--- BEGIN INPUT ---
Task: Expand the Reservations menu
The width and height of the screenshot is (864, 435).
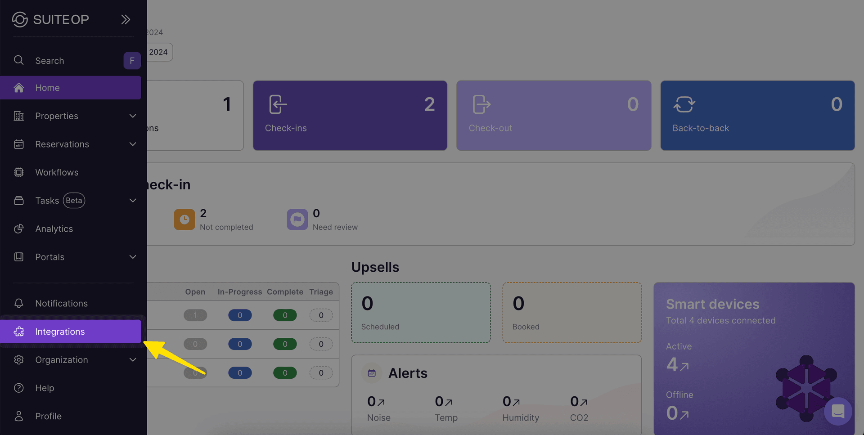Action: click(x=133, y=144)
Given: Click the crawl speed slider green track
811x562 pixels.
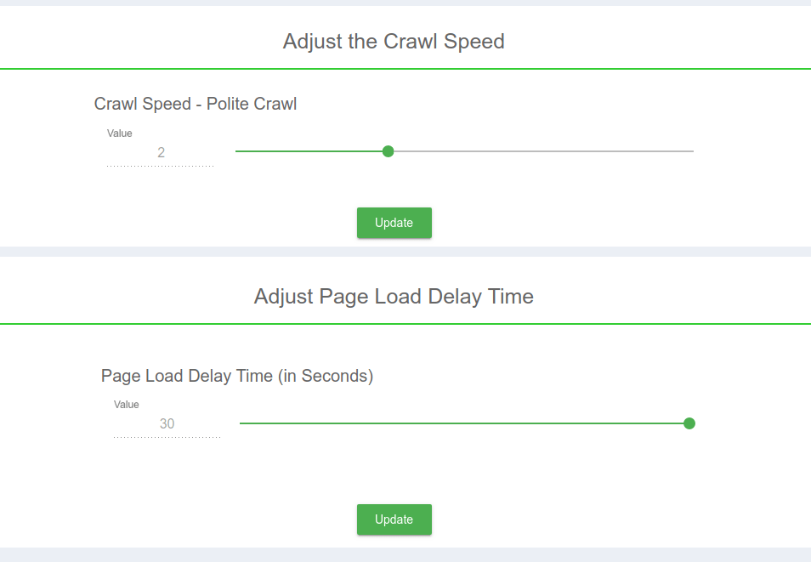Looking at the screenshot, I should tap(315, 150).
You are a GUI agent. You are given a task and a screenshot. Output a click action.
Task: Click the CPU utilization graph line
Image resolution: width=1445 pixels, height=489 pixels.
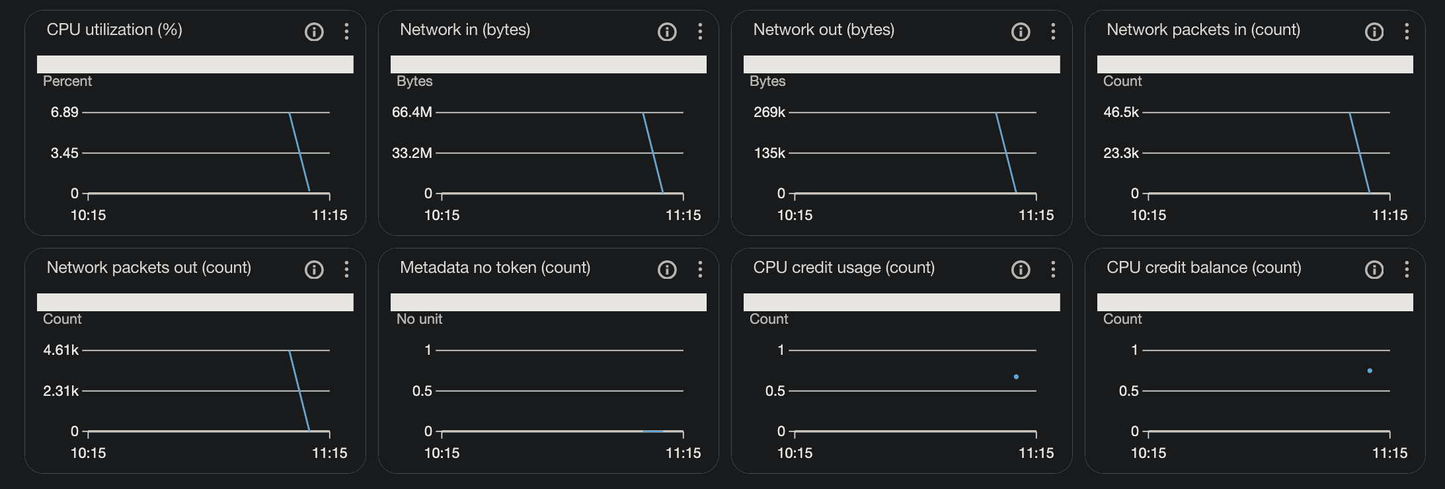(x=299, y=153)
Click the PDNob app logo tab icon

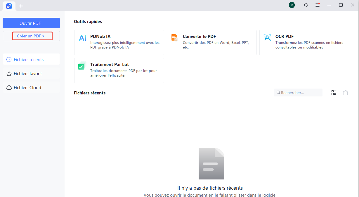9,6
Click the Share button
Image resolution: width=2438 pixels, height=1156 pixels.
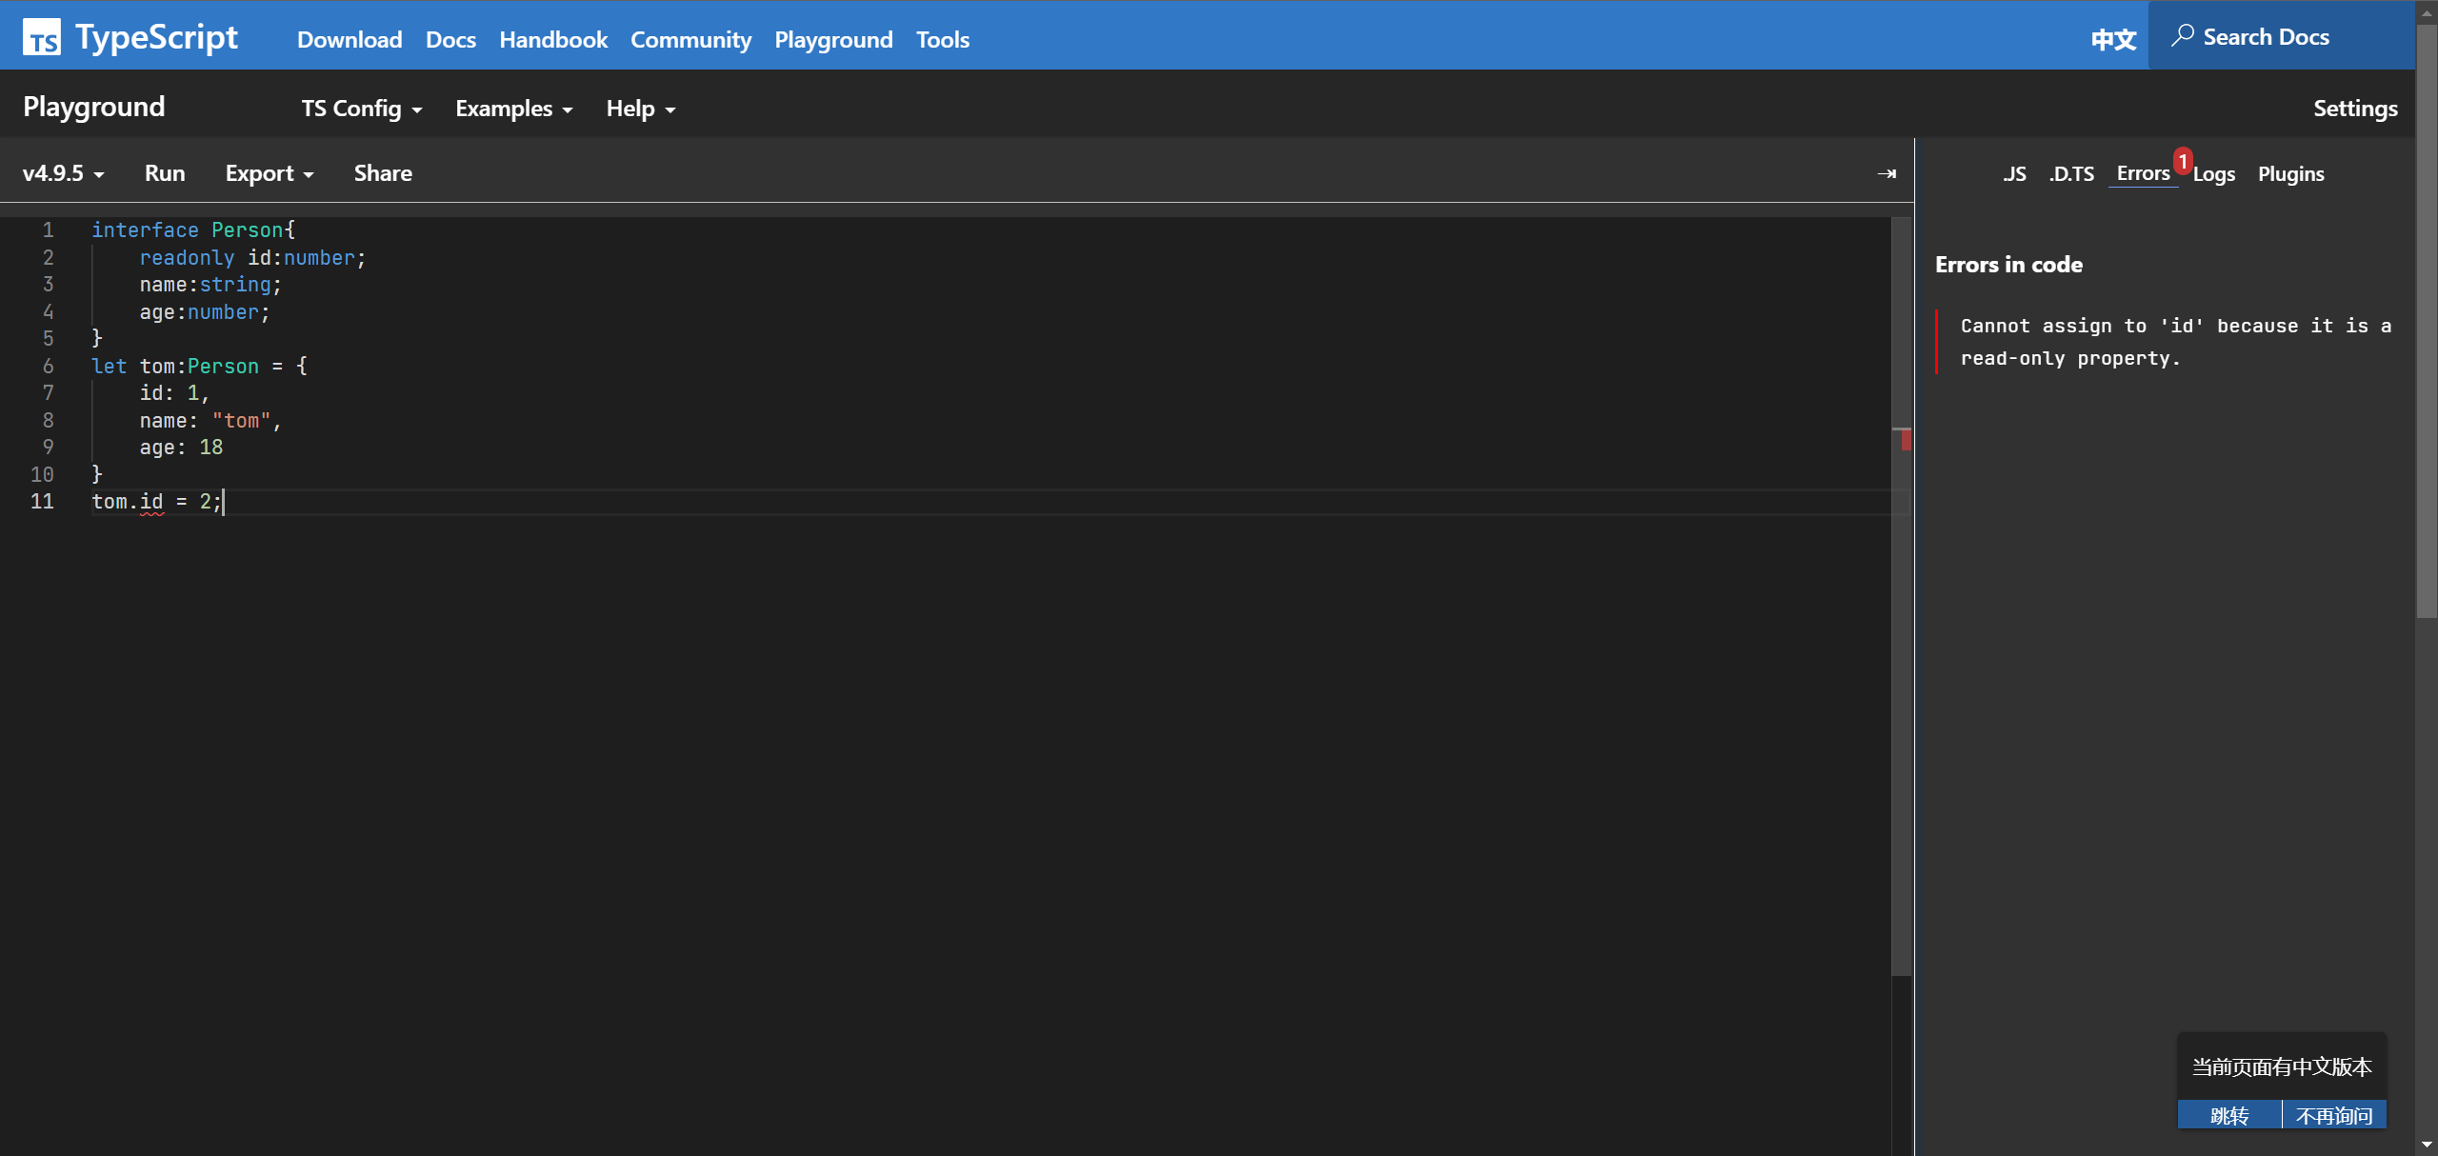pos(383,173)
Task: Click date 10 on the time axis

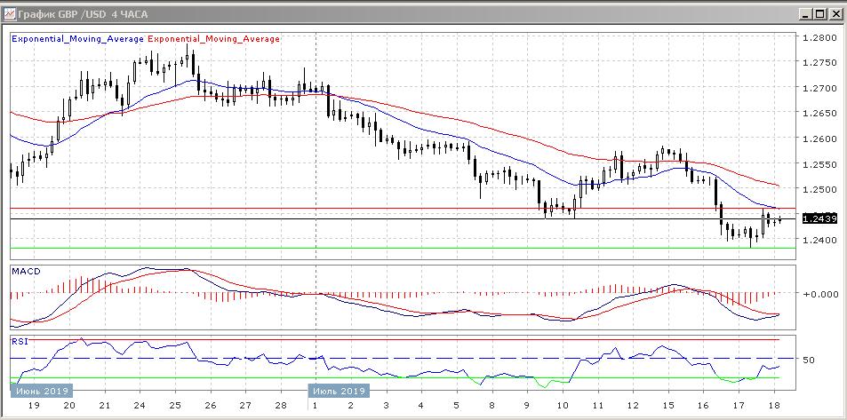Action: (562, 405)
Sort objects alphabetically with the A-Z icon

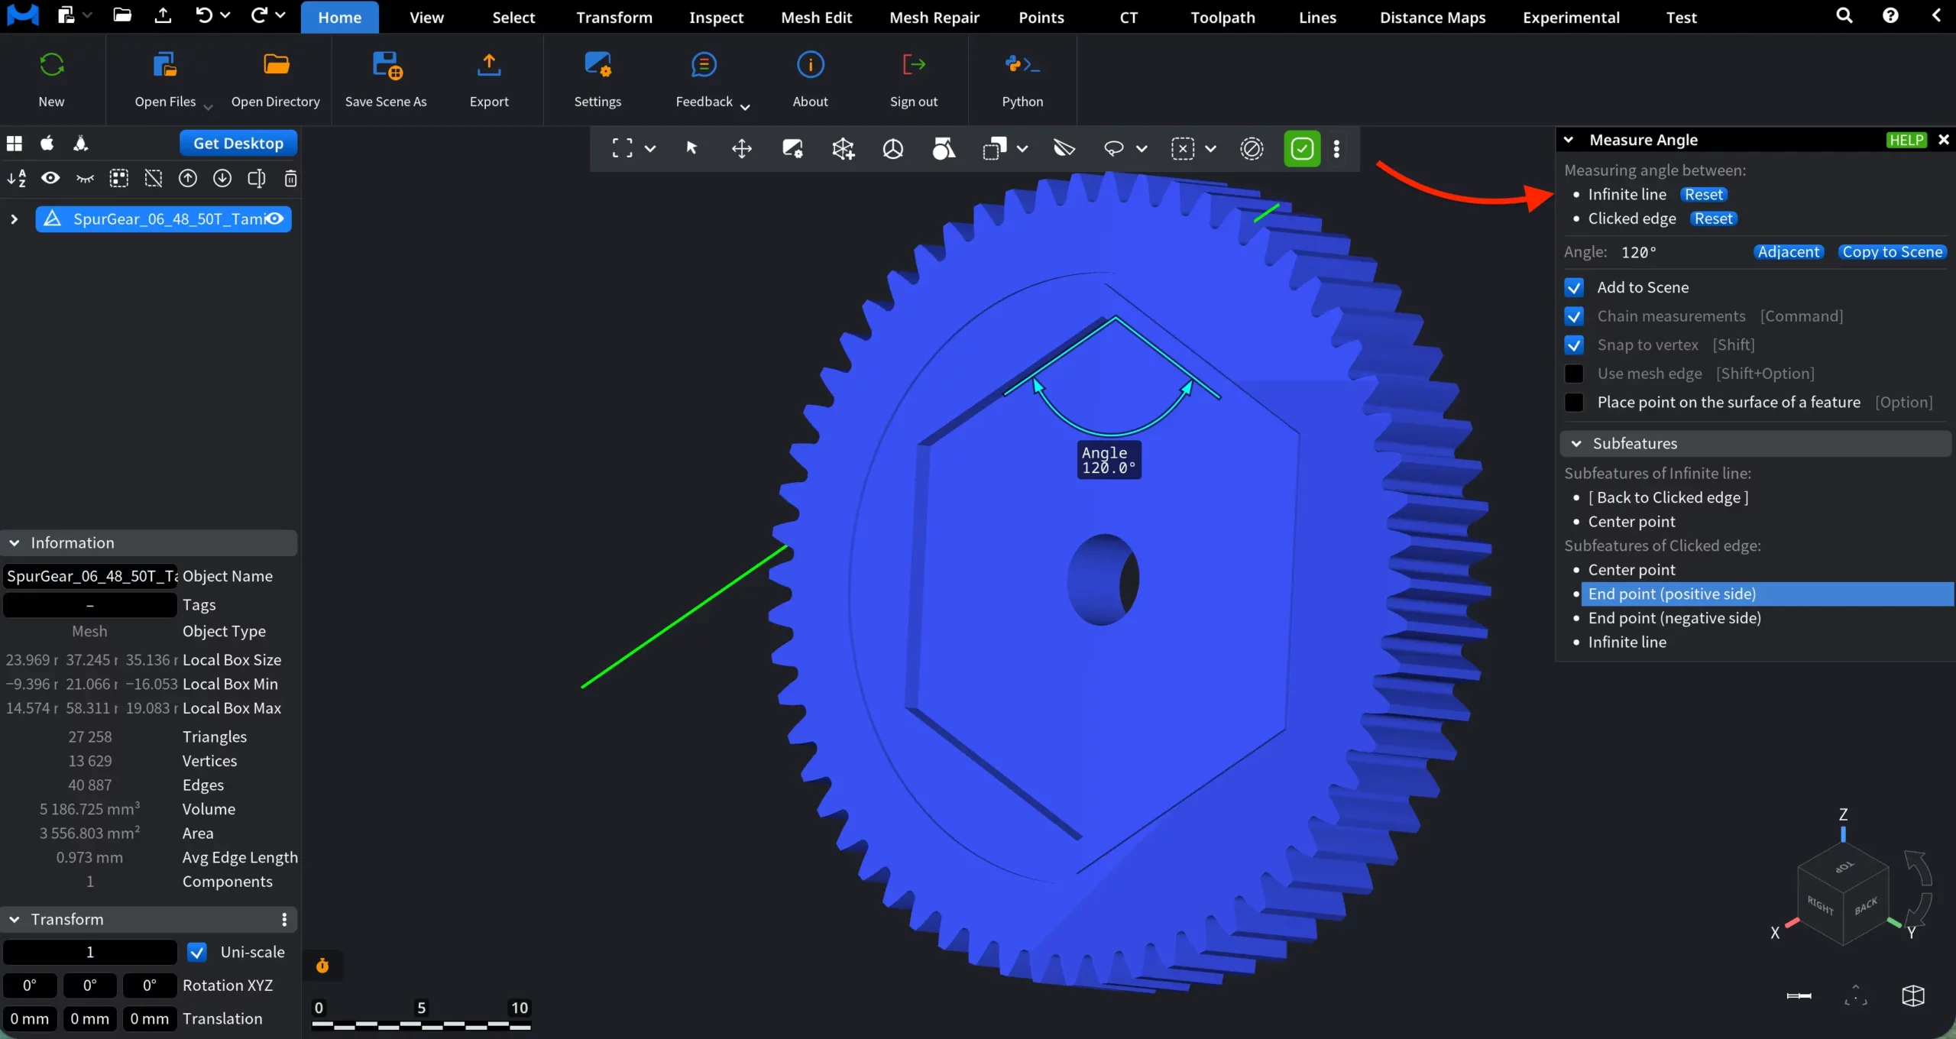coord(16,178)
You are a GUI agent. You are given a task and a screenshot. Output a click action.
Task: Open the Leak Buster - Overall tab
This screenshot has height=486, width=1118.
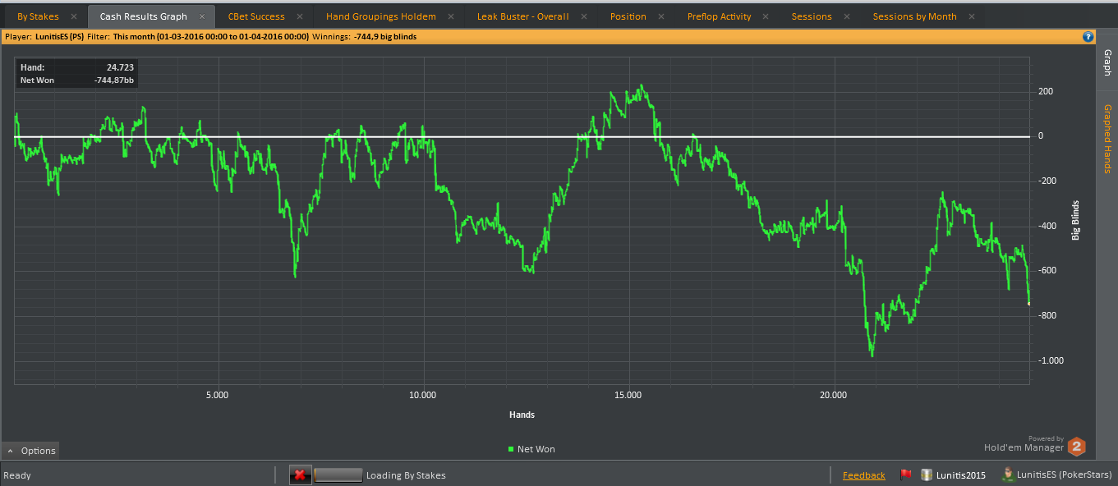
--- END INPUT ---
Can you output every line of the rows above as a JSON list of strings, one string per line, with blank lines and the pictures left out?

WRITTEN RESPONSE:
[
  "Task: Expand the Reservations menu",
  "The width and height of the screenshot is (864, 435).",
  "Action: click(x=133, y=144)",
  "Given: Click the crawl speed slider green track",
  "811x562 pixels.",
  "Looking at the screenshot, I should tap(315, 150).",
  "You are a GUI agent. You are given a task and a screenshot. Output a click action.",
  "Task: Click the CPU utilization graph line",
  "Image resolution: width=1445 pixels, height=489 pixels.",
  "(x=299, y=153)",
  "Click the PDNob app logo tab icon",
  "9,6",
  "Click the Share button",
  "Image resolution: width=2438 pixels, height=1156 pixels.",
  "pos(383,173)",
  "Task: Click date 10 on the time axis",
  "Action: (562, 405)",
  "Sort objects alphabetically with the A-Z icon",
  "coord(16,178)",
  "You are a GUI agent. You are given a task and a screenshot. Output a click action.",
  "Task: Open the Leak Buster - Overall tab",
  "This screenshot has height=486, width=1118."
]